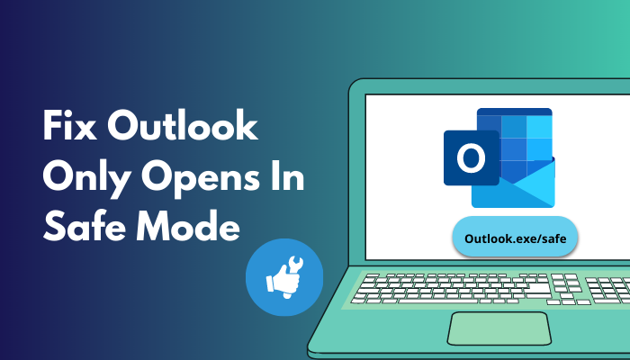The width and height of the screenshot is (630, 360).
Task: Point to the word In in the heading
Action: (x=290, y=178)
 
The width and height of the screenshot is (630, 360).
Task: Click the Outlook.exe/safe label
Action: (x=514, y=238)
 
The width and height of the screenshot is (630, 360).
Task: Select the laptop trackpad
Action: (x=496, y=328)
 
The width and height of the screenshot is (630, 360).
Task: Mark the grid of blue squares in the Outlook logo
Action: (x=514, y=140)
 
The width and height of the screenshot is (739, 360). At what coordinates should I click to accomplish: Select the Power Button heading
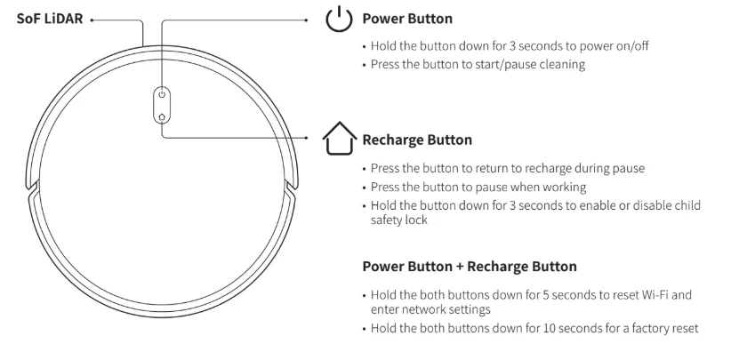click(x=406, y=19)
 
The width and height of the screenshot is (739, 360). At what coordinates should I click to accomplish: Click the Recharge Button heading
click(x=416, y=140)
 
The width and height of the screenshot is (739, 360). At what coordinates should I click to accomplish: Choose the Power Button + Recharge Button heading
click(x=470, y=266)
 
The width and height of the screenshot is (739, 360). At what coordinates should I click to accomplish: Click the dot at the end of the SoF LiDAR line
click(x=92, y=19)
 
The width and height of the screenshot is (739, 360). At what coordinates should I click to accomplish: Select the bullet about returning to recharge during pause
click(x=507, y=168)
= = = =
*Work to complete:*
Rewrite the items from the line containing "SoF LiDAR line" through the end of the items, inclusive, replacing "bullet" with "list entry" and leaving everything else unchanged.

*Written answer:*
The width and height of the screenshot is (739, 360). At what coordinates should I click to accomplish: Click the dot at the end of the SoF LiDAR line
click(x=92, y=19)
 
The width and height of the screenshot is (739, 360). At what coordinates should I click to accomplish: Select the list entry about returning to recharge during pause
click(x=507, y=168)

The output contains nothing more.